Despite the difficulty of the expedition, White narrates disaster and delight in the same calm, practical tone. Faced with a flood, White’s perseverance and good humour are evident from the understatement, “we were very concerned about the horses for it appeared that the meadow would be flooded” (72). At other times, humour prevails. Wry remarks on various blunders or the latest “cooling off” someone received from falling into a river are both effective and enjoyable. Often it is Floyd Crosby, Bedaux’s filmmaker, who is the source of the comedy. Staged scenes such as “the shooting of the gray horse in Goat Gulch” (98) or a sun-filled, daytime “night herding” scene are frequent in the narrative, and White seems to enjoy Crosby’s propensity for staking out the most difficult parts of the trail in the hopes of encountering action and comedy. 

The “Empire Ranch” section of the book is less eventful than is the first, and it details multiple trips to “the location” of the proposed ranch along the Sustut River. The highlight of this section is White’s experiences with the wilderness and the winter landscape. Remarks such as “we had a difficult time getting the toboggan up through the canyon” (154) or “the weather had turned much colder” (157) understate the thirty-five- to fifty-five-below zero temperatures, the arduous terrain, and the enormous endurance it takes to pack supplies over the “800 miles” White and his companions travelled from 26 February to 3 May 1936 (143). White’s attitude towards the wilderness is best summed up by his remark in a snow-camp in thirty-five-below weather: “George turned out some good bannock, and with the rice and caribou meat … we had a pretty good meal, not to mention good old tea” (157). 

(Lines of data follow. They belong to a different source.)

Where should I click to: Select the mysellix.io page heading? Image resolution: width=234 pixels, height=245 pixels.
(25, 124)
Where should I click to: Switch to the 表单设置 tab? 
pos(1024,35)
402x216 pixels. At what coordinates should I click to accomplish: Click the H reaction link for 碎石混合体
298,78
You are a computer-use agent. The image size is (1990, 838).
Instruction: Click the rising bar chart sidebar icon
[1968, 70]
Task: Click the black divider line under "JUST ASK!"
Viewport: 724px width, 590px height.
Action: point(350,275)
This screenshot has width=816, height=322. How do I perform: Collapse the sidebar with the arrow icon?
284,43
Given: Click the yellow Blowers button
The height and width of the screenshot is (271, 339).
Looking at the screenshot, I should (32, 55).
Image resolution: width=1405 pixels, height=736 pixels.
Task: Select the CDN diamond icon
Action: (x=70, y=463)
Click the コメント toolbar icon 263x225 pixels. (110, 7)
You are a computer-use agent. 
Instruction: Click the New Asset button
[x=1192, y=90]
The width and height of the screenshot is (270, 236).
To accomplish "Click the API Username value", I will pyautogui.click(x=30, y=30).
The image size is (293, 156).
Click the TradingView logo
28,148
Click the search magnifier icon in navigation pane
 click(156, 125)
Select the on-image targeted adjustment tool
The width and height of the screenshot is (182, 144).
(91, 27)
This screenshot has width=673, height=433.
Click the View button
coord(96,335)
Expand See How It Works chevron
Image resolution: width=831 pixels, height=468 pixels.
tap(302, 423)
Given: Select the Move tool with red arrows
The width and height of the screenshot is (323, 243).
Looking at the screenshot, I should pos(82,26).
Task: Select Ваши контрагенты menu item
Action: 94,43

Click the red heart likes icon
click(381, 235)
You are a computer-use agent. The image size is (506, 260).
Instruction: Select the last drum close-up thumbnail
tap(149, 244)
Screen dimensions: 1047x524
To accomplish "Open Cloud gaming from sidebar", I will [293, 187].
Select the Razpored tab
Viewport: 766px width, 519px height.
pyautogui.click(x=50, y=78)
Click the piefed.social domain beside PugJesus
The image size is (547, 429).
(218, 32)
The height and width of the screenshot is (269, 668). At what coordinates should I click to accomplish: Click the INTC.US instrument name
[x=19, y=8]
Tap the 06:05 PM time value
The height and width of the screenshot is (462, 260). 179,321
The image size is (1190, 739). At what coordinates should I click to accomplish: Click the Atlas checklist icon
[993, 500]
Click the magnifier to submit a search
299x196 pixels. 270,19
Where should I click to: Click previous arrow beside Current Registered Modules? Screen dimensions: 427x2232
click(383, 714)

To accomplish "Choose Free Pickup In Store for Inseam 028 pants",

In “A Tribute to Trapper Bob,” White’s niece Edie Dean remarks that White “was most at home under the open sky, whether astride a horse, rounding up a herd of cattle, stalking big game along a rocky hillside, or piloting a raft down a swift northern river” (232). I find White’s narrative compelling not only for its description of the cowboy life but also for how he sees and encounters the BC landscape and how he makes his readers a part of it.